**ACTIVITY**
Each entry must be restated word for word, with nothing omitted.

[Saved entries]
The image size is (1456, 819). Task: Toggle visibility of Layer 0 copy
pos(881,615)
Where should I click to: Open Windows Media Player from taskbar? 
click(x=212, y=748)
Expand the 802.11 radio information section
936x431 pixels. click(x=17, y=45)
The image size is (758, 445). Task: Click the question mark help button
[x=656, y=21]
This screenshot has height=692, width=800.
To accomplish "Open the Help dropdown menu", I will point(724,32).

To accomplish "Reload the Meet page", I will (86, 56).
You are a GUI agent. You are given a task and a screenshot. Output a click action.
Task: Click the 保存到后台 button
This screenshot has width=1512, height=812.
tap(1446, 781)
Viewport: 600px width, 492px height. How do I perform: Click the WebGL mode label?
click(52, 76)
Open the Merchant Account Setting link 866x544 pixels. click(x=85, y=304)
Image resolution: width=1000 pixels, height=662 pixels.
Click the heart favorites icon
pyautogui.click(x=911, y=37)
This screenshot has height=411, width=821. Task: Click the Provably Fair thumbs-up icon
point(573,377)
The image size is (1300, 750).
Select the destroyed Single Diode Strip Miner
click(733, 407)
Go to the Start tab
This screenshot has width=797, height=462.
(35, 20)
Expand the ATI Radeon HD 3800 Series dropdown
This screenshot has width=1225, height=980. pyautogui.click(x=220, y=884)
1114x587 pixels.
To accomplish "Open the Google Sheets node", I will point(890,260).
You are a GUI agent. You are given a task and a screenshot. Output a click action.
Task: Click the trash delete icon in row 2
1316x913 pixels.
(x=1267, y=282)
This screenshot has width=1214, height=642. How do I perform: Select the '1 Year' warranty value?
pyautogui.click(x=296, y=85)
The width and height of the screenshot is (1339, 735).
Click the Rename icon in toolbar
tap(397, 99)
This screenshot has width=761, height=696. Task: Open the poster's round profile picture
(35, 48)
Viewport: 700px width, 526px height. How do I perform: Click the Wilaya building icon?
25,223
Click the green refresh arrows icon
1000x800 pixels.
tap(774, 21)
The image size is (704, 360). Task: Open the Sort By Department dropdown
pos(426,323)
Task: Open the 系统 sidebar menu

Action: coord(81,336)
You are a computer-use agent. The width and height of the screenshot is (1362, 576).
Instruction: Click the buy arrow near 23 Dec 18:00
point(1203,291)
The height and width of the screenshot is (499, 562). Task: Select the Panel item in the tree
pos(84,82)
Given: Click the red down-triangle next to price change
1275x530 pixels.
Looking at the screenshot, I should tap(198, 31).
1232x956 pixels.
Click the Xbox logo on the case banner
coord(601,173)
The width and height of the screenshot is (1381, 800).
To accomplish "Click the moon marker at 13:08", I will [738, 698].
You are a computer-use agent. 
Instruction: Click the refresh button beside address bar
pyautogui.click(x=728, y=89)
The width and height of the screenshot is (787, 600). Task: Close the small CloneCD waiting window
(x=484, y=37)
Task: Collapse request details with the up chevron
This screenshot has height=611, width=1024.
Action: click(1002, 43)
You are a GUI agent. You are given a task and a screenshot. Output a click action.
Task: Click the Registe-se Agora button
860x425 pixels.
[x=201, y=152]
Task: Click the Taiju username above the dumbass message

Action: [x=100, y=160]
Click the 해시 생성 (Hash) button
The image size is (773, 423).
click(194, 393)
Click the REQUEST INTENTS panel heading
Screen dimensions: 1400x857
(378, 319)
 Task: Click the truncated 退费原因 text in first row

**EXERCISE RESULT**
The image size is (1456, 819). Task: Toggle visibility of Layer 0 copy
pos(881,615)
Where should I click to: Open Windows Media Player from taskbar? 
click(x=212, y=748)
Expand the 802.11 radio information section
936x431 pixels. click(x=17, y=45)
The image size is (758, 445). Task: Click the question mark help button
[x=656, y=21]
This screenshot has height=692, width=800.
To accomplish "Open the Help dropdown menu", I will point(724,32).

To accomplish "Reload the Meet page", I will (86, 56).
You are a GUI agent. You are given a task and a screenshot. Output a click action.
Task: Click the 保存到后台 button
This screenshot has width=1512, height=812.
tap(1446, 781)
Viewport: 600px width, 492px height. How do I perform: Click the WebGL mode label?
click(52, 76)
Open the Merchant Account Setting link 866x544 pixels. click(x=85, y=304)
Image resolution: width=1000 pixels, height=662 pixels.
Click the heart favorites icon
pyautogui.click(x=911, y=37)
This screenshot has height=411, width=821. Task: Click the Provably Fair thumbs-up icon
point(573,377)
The image size is (1300, 750).
Select the destroyed Single Diode Strip Miner
click(733, 407)
Go to the Start tab
This screenshot has width=797, height=462.
(35, 20)
Expand the ATI Radeon HD 3800 Series dropdown
This screenshot has width=1225, height=980. pyautogui.click(x=220, y=884)
1114x587 pixels.
To accomplish "Open the Google Sheets node", I will point(890,260).
You are a GUI agent. You are given a task and a screenshot. Output a click action.
Task: Click the trash delete icon in row 2
1316x913 pixels.
(x=1267, y=282)
This screenshot has width=1214, height=642. How do I perform: Select the '1 Year' warranty value?
pyautogui.click(x=296, y=85)
The width and height of the screenshot is (1339, 735).
Click the Rename icon in toolbar
tap(397, 99)
This screenshot has width=761, height=696. Task: Open the poster's round profile picture
(35, 48)
Viewport: 700px width, 526px height. How do I perform: Click the Wilaya building icon?
25,223
Click the green refresh arrows icon
1000x800 pixels.
tap(774, 21)
The image size is (704, 360). Task: Open the Sort By Department dropdown
pos(426,323)
Task: Open the 系统 sidebar menu

Action: coord(81,336)
You are a computer-use agent. The width and height of the screenshot is (1362, 576).
Instruction: Click the buy arrow near 23 Dec 18:00
point(1203,291)
The height and width of the screenshot is (499, 562). Task: Select the Panel item in the tree
pos(84,82)
Given: Click the red down-triangle next to price change
1275x530 pixels.
Looking at the screenshot, I should tap(198, 31).
1232x956 pixels.
Click the Xbox logo on the case banner
coord(601,173)
The width and height of the screenshot is (1381, 800).
To accomplish "Click the moon marker at 13:08", I will [738, 698].
You are a computer-use agent. 
Instruction: Click the refresh button beside address bar
pyautogui.click(x=728, y=89)
The width and height of the screenshot is (787, 600). Task: Close the small CloneCD waiting window
(x=484, y=37)
Task: Collapse request details with the up chevron
This screenshot has height=611, width=1024.
Action: click(1002, 43)
You are a GUI agent. You are given a task and a screenshot. Output a click action.
Task: Click the Registe-se Agora button
860x425 pixels.
[x=201, y=152]
Task: Click the Taiju username above the dumbass message

Action: [x=100, y=160]
Click the 해시 생성 (Hash) button
The image size is (773, 423).
click(194, 393)
Click the REQUEST INTENTS panel heading
Screen dimensions: 1400x857
(378, 319)
 Task: Click the truncated 退费原因 text in first row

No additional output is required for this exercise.